I've had trouble finding ASA guidelines although I did find the European Advertising Standards Alliance stuff which I'll post for you.

All seems fairly self-regulated to be honest. But we can but try.

StewieGriffinsMom Tue 06-Nov-12 20:07:04

Message withdrawn at poster's request.

ashesgirl Tue 06-Nov-12 20:02:20

Absolutely, SGM, I will nominate stuff as it crops up.

Also wonder if we can do more with the ASA under offensive stereotyping. They've received 24 complaints so far about the Asda ad. I haven't complained yet but think I will.

StewieGriffinsMom Tue 06-Nov-12 19:43:06

Message withdrawn at poster's request.

Mutant Tue 06-Nov-12 14:31:39

We have two Halfords adverts playing on my local radio. First one is the woman who can't fix the car so waits for the man to do it and the man takes it to halfords, second one, woman can't do the car so takes it to halfords.

I can fix the car a lot better than my husband AND halfords. pft.

SissySpacekAteMyHamster Tue 06-Nov-12 11:03:55

Has me spitting too. I was frothing at the fact that after cooking a meal etc she gets to sit on the squishy pouffe .... and looks happy about it!

If that was Christmas in our house, it would be banned.

KRITIQ Tue 06-Nov-12 11:02:26

Halloween, it's pretty clear that Sian Jarvis doesn't "get" what the No More Page 3 Campaign is about. Their concern is that Asda, setting itself up as a "family retailer," spends big bucks advertising in The Sun - the same paper that displays extremely sexualised, topless photos of women on page 3. Do you think the letter is being deliberately obtuse in referring to customers having the choice to buy whatever papers they want from an Asda store? Are they actually that clueless?

LadyMaryCreepyCrawley Tue 06-Nov-12 10:55:59

We really love adverts like this. Not.

StewieGriffinsMom Tue 06-Nov-12 10:48:17

Message withdrawn at poster's request.

HalloweenNameChange Tue 06-Nov-12 05:29:38

letter sent to the No More Page 3 campaigners from ASDA, ASDA believe women belong in the kitchen or on page 3 with their tits out. They claim to support the let girls be girls campaign whilst simultaneously showing tits in their store. .
'Dear Lucy-Anne

Thank you for contacting us about your campaign group No More Page Three.

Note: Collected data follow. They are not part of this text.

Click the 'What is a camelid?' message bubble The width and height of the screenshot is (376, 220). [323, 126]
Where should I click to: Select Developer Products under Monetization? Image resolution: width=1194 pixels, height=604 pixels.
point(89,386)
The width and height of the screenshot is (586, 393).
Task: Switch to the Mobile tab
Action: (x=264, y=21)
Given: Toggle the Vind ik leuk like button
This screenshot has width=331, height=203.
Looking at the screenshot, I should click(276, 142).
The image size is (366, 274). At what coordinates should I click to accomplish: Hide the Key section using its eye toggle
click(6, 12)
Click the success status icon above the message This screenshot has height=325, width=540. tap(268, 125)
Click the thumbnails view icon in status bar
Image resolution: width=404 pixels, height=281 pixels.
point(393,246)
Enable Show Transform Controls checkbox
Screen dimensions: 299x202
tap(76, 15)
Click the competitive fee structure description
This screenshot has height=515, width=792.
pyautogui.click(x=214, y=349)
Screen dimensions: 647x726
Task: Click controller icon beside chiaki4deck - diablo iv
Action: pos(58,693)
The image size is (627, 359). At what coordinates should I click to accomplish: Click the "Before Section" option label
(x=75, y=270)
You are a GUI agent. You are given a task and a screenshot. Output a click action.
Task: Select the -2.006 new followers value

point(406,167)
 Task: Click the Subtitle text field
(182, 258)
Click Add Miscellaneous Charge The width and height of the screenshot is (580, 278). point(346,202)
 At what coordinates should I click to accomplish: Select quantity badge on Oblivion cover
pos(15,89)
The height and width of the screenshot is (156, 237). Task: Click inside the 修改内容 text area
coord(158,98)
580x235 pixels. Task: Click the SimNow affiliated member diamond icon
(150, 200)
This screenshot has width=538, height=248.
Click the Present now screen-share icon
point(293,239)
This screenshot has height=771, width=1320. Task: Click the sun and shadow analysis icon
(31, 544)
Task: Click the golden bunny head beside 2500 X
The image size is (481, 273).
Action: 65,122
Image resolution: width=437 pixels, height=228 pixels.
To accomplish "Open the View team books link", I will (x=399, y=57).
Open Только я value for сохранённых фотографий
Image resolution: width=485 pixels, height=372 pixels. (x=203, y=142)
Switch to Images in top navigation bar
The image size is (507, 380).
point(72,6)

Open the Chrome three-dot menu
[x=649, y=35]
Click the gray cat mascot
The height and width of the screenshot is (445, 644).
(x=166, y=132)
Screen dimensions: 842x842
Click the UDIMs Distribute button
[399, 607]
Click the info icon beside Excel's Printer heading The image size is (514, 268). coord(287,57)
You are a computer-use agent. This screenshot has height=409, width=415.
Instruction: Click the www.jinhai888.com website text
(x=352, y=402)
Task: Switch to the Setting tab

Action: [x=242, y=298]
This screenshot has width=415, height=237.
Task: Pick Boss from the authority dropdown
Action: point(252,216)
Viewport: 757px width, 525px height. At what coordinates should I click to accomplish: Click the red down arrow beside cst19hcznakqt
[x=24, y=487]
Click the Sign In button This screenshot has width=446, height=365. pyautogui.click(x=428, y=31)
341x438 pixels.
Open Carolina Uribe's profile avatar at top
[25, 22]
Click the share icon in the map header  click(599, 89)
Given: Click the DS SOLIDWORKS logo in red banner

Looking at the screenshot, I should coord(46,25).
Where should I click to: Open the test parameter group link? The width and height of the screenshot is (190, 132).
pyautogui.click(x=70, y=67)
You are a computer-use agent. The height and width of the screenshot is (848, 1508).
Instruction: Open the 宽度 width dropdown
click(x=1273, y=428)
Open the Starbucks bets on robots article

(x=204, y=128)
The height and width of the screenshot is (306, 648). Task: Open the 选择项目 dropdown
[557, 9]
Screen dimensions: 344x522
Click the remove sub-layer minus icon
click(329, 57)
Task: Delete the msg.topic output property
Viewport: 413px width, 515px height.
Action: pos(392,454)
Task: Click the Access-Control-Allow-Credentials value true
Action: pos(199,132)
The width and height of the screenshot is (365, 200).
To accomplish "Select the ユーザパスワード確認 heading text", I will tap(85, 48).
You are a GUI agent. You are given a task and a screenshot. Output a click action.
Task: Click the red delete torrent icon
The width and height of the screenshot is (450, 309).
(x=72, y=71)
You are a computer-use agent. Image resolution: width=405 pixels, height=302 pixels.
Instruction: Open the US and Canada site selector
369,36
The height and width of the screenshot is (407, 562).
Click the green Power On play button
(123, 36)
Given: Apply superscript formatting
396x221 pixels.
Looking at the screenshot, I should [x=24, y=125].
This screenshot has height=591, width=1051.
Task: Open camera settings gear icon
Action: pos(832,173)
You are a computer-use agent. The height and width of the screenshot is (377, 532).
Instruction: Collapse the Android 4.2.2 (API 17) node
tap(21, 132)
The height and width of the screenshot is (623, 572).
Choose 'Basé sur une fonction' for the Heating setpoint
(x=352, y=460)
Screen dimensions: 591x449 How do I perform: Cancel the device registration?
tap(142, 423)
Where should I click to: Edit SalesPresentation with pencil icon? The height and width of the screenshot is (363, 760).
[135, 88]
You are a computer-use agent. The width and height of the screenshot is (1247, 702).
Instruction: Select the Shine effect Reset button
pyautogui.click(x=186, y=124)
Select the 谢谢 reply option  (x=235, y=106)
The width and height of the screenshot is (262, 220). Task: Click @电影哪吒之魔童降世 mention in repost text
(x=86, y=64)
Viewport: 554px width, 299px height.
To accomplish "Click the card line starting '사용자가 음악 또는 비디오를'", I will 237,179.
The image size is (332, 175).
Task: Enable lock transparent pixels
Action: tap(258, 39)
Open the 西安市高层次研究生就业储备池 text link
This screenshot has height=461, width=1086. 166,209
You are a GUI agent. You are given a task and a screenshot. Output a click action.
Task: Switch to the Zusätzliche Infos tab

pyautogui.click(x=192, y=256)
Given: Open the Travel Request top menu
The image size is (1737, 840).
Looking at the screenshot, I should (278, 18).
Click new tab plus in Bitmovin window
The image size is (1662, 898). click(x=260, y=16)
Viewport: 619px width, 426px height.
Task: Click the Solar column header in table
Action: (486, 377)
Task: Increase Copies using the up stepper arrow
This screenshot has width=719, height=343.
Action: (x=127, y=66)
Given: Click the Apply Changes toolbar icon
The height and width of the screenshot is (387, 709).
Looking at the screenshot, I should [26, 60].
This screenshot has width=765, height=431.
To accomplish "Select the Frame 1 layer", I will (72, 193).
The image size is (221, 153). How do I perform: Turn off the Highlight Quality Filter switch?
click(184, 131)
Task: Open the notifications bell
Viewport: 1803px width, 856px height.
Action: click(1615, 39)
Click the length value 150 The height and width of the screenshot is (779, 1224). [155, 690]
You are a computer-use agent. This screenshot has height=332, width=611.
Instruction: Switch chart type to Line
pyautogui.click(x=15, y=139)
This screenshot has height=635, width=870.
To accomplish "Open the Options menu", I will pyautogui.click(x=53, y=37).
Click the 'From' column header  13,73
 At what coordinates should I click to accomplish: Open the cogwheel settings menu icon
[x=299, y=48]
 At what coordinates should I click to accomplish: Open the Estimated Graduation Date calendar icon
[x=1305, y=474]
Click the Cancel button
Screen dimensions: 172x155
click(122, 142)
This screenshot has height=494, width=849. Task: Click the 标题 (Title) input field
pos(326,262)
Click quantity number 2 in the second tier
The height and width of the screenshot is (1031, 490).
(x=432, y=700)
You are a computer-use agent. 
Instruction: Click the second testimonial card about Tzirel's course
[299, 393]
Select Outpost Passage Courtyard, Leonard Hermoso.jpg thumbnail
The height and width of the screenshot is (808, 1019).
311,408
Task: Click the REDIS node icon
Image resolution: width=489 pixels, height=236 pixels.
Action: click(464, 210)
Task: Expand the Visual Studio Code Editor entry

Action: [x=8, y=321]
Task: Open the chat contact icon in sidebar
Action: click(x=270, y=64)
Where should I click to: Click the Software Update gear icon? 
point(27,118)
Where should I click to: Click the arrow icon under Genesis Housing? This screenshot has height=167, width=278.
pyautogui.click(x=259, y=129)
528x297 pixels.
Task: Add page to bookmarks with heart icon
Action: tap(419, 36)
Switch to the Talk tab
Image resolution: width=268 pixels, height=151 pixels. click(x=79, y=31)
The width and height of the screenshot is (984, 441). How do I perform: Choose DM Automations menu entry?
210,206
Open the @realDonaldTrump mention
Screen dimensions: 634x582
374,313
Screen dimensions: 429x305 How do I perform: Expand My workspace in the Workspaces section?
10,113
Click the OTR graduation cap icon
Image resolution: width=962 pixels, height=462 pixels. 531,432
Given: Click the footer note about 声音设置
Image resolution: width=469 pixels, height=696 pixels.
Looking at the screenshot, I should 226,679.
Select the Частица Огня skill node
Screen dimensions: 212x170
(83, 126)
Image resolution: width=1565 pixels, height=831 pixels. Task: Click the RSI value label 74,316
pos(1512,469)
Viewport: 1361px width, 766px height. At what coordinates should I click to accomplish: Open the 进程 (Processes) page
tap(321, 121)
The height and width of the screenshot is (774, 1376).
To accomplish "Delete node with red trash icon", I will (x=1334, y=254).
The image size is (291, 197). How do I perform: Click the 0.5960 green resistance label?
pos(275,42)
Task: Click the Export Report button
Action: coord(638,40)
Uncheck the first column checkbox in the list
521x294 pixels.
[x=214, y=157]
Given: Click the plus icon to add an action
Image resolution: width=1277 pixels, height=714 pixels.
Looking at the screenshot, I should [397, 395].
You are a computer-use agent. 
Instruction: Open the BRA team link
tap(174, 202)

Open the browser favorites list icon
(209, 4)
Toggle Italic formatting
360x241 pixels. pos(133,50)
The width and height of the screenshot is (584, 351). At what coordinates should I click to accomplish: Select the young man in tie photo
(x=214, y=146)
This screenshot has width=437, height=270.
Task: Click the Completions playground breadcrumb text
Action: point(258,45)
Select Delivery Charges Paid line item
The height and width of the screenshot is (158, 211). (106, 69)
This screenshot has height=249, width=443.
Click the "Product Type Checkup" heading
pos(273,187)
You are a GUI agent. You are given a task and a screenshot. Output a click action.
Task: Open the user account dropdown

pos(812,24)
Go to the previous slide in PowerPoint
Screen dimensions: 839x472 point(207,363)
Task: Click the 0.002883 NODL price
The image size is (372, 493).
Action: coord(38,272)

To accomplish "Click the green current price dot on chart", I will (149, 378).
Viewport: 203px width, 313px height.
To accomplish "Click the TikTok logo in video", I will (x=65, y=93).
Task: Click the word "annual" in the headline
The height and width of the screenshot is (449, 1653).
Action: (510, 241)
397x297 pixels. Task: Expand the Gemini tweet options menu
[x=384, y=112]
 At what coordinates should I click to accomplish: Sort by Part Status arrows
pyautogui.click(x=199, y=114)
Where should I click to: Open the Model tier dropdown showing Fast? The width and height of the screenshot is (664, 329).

Andy Clarke has asked that I reply to you in my capacity of Corporate Affairs Director for ASDA.

Firstly, let me assure you that we take our responsibility as a family-friendly retailer seriously and have been at the forefront of campaigns that support
these values.

For example, we were the first retailer to sign up to the 'Let Girls Be Girls' campaign which works to prevent the premature sexualisation of children.

We also believe that the best way to allow our customer to express their opinions is to offer them choice of what they buy and do not buy.

As I am sure you are aware, newspapers are sold on a sale or return basis, meaning if an individual does not wish to support a certain publication, they can choose not to buy it, and these papers will be returned.

Thank you for taking the time to write to us on this issue.